TASK ITEM:
Each of the lines from the one that contains "Task: Open the EAF focuser settings icon" to the end of the entries below should be output exactly.

━━━━━ EXERCISE INPUTS ━━━━━

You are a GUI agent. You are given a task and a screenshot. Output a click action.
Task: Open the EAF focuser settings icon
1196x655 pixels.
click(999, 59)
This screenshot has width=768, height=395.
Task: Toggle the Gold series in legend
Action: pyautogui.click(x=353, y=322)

━━━━━

RESULT OF THIS EXERCISE:
Task: Open the EAF focuser settings icon
1196x655 pixels.
click(999, 59)
This screenshot has width=768, height=395.
Task: Toggle the Gold series in legend
Action: pyautogui.click(x=353, y=322)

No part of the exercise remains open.